Seit 1.1.2019 gibt es folgende Neuerung:
Kleinstunternehmer mit einem Jahresumsatz von 10.000 EUR im B2C Bereich sind von der oben beschriebenen Regelung (Empfängerortprinzip bei B2C Dienstleistungen) ausgenommen und es gilt somit das Unternehmerortprinzip. Der österreichische Kleinunternehmer kann die Kleinunternehmerregelung in Anspruch nehmen und stellt die Rechnung nach österreichischem Umsatzsteuerecht ohne Umsatzsteuer aus.
Kann das Finanzamt die Erteilung einer UID-Nummer verweigern?
In letzter Zeit häufen sich Rückfragen von Unternehmensgründer:innen, weil sich das Finanzamt mit der Erteilung der UID-Nummer besonders viel Zeit lässt oder sie überhaupt nicht erteilt. Die Finanzämter überprüfen bei der Unternehmensgründung, ob es sich bei der aufgenommenen Tätigkeit um eine unternehmerische Tätigkeit oder um versteckte Dienstverhältnisse handelt.

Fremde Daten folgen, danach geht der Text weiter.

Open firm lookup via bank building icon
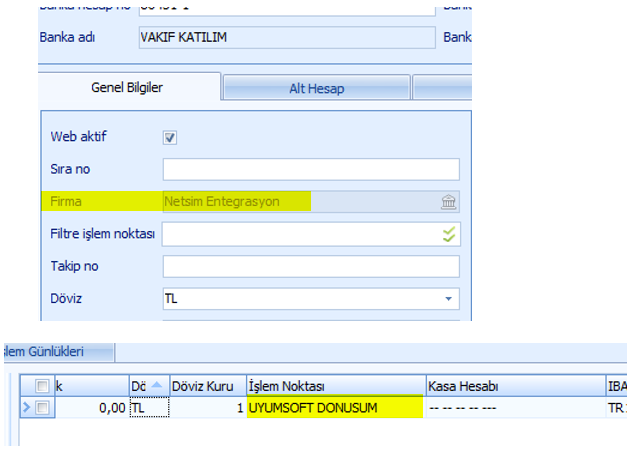 (448, 202)
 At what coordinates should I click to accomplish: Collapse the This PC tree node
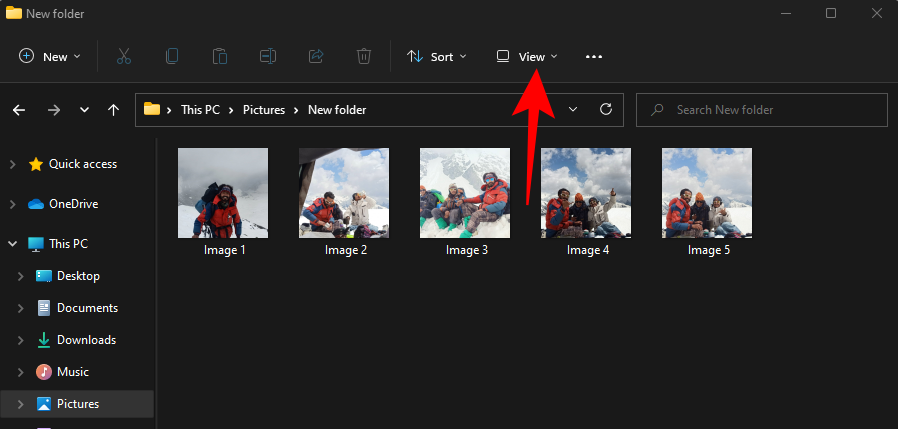pyautogui.click(x=12, y=244)
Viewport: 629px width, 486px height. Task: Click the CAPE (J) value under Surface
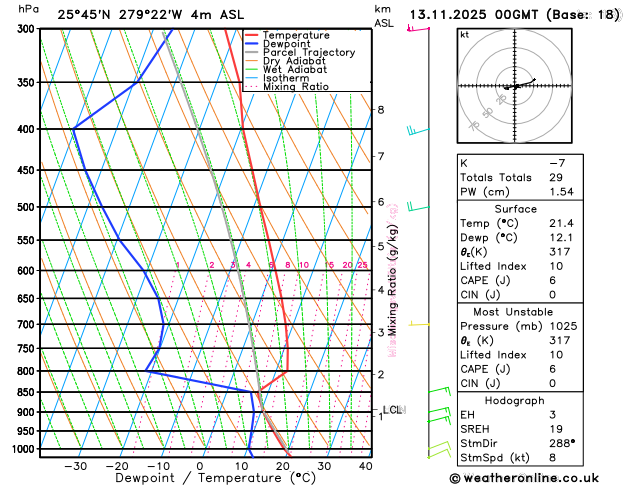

Besonders problematisch sind jene Fälle, bei denen der Unternehmensgründer nur für einen Auftraggeber tätig wird, über keine eigenen Betriebsmittel verfügt und außerdem zeitlich an Vorgaben des Auftraggebers gebunden und in dessen Betriebsablauf eingebunden ist.
Nur bei Vorliegen der Charakteristika für eine unternehmerische Tätigkeit erteilt das Finanzamt eine UID-Nummer.